Para o ex-diretor do Teatro Nacional São João, para quem Babel sempre significou “tumulto”, o objetivo foi refletir sobre a atual identidade do país e sobre a realidade da vida dos que chegam. Muitos dos pontos mais negros da acelerada transformação da cidade – e do país – são ressaltados, como a xenofobia, a exploração dos imigrantes ou a cavalgada na especulação imobiliária. De modo geral, os participantes “construíram personagens de que não gostam”, diz o encenador.
Uma delas é o “guna do bairro do Lagarteiro”, interpretado pelo moçambicano Edilson Wa Ka Chambe, médico de 30 anos que se inscreveu num mestrado na Faculdade de Medicina da Universidade do Porto. Com currículo teatral resumido a algumas experiências escolares, participou por curiosidade no atelier e decidiu aderir depois de ter visto “Hamlet”, encenação recente de Nuno Cardoso. “Vim para o Porto há dois anos e houve várias situações em que senti racismo”, conta Edilson.
“A minha personagem é também um racista, mas admito que exagerei no discurso. Hoje sinto-me bem integrado e planeio viver no Porto nos próximos anos. O mais importante no espetáculo foi dar uma diversidade de perspetivas sobre o que é viver hoje nesta cidade”, conclui.
Já Luísa Costa, assistente social reformada de 71 anos, portuense, deu vida à “Zirinha da Ribeira”, “uma daquelas mulheres graníticas da cidade que resistem a tudo”, explica.
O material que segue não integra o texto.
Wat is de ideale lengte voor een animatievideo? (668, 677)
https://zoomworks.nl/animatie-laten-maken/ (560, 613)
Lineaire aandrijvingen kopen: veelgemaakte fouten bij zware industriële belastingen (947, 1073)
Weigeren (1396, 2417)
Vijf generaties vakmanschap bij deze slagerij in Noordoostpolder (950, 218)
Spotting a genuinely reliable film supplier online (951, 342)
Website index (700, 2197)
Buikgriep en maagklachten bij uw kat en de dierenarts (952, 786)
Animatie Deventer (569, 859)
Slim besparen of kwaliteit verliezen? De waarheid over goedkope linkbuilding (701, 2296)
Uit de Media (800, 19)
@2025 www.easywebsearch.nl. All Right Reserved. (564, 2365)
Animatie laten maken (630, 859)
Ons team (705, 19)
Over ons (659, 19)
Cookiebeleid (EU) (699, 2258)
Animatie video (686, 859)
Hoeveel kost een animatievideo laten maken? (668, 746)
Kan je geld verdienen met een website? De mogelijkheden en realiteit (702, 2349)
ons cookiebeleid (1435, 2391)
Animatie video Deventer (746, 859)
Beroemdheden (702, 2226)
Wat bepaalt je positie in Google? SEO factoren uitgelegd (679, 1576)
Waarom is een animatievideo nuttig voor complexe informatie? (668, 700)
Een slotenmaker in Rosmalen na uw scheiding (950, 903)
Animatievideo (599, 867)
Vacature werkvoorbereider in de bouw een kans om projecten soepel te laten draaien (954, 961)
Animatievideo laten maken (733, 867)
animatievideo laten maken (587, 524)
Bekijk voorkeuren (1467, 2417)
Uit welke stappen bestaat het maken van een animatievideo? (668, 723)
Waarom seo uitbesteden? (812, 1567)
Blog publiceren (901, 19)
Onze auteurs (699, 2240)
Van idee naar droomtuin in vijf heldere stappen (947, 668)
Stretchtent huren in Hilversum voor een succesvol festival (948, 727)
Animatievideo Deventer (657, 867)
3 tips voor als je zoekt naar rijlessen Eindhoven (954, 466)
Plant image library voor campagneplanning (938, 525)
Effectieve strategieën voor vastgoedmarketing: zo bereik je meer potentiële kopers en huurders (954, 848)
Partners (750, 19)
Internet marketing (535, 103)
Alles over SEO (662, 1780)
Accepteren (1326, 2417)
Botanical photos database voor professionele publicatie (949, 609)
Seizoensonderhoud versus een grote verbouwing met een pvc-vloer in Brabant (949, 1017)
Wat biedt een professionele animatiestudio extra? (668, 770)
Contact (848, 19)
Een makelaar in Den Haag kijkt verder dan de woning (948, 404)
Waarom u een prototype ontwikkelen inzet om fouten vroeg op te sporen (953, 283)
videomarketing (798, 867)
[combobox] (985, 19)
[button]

Acredita na atualidade do texto de Camões – “fala de imensos problemas que subsistem” – e que a integração depende sempre de um esforço das duas partes – dos que estão e dos que chegam.
O espetáculo sobe esta terça-feira ao palco do Teatro Carlos Alberto, no Porto, e tem récitas diárias até sábado. As sessões são às 19 horas, exceto na sexta-feira (21 horas). "Babel" tem a duração aproximada de 90 minutos.